Prediction of CO₂ adsorption properties of azo, azoxy and azodioxy-linked porous organic polymers guided by electrostatic potential

The design of functional materials capable of sequestering CO2 from the atmosphere or capturing that emitted from human activities is one of the major challenges in materials science today. Porous organic polymers have already proven efficient for the selective adsorption of CO2. Various combinations of building units and functionalities can create different topologies of porous organic systems. We have investigated the effect of two trigonal connectors (triphenylamine and triphenylpyridine) and three nitrogen-nitrogen linkages (azo, azoxy and azodioxy) on the geometrical and adsorption properties of porous organic polymers. The computational chemistry methods (calculation of binding energies, electrostatic potential maps and grand-canonical Monte Carlo simulations) were used to evaluate the effects of various structural patterns and four different layer stacking modes on the CO2 adsorption.
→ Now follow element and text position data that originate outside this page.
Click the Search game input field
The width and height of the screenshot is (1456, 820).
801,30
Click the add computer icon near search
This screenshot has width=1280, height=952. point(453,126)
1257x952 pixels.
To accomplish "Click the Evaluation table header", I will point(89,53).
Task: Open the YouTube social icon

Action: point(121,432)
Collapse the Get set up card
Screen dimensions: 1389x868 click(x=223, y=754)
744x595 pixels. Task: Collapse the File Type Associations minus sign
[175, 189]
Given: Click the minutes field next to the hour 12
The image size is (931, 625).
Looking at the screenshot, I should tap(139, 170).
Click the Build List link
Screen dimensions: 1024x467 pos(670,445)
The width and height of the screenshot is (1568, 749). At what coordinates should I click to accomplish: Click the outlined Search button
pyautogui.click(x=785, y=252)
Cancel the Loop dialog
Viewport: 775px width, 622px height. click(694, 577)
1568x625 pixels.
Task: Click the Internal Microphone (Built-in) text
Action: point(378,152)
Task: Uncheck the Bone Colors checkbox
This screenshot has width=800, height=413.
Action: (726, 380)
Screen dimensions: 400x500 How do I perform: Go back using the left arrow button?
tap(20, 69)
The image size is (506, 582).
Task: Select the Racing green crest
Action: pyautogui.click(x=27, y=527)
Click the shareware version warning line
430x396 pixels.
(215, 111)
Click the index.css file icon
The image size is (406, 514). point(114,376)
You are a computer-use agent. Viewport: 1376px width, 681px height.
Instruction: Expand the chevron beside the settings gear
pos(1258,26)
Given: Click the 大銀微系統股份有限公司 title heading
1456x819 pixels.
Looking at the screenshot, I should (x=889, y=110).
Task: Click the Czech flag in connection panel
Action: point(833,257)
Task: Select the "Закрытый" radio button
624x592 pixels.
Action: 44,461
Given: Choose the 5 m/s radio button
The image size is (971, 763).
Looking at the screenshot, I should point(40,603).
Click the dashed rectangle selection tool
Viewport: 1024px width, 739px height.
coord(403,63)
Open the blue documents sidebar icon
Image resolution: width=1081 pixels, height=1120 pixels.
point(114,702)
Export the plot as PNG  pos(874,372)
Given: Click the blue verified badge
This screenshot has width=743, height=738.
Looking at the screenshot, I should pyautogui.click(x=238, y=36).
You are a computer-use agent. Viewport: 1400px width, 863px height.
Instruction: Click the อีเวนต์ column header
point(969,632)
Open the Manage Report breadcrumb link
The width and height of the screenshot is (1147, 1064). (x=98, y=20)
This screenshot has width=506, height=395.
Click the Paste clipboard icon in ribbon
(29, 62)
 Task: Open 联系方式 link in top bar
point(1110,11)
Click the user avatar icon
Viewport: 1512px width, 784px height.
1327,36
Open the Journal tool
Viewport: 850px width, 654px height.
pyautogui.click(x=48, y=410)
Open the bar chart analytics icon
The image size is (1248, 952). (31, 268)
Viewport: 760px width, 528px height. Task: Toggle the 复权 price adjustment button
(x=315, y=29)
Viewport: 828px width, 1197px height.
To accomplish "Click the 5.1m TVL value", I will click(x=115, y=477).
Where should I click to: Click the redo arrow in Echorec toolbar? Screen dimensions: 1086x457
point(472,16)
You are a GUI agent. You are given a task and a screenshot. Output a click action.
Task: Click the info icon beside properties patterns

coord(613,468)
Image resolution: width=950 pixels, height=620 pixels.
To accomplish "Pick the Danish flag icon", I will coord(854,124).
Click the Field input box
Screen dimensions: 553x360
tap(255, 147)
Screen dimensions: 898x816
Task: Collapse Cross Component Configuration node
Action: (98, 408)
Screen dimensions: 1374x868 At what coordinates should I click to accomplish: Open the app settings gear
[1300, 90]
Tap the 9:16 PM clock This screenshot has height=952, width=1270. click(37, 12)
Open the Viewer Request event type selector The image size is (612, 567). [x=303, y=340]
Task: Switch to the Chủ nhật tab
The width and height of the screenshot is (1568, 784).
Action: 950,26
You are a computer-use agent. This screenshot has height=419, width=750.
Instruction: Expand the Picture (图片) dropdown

In the experimental part of the work, we synthesized and characterized (by IR and C-13 CP/MAS NMR spectroscopy, powder X-ray diffraction, elemental analysis, thermogravimetric analysis and nitrogen adsorption-desorption measurements) a new azo-linked pyridine-based polymer which exhibits high surface area of 606 m(2) g(-1) and the CO2 uptake of 32 mg g(-1), which matches nicely with the results of the GCMC study. The computational results indicated that azoxy and azodioxy linkages strongly promote CO2 adsorption and this can be tentatively predicted from the calculated electrostatic potential values. Although the correlation between the calculated electrostatic potential values and CO2 uptake is not always straightforward, it can provide a simple model for evaluating the CO2 adsorption properties of porous organic polymers prior to synthesis.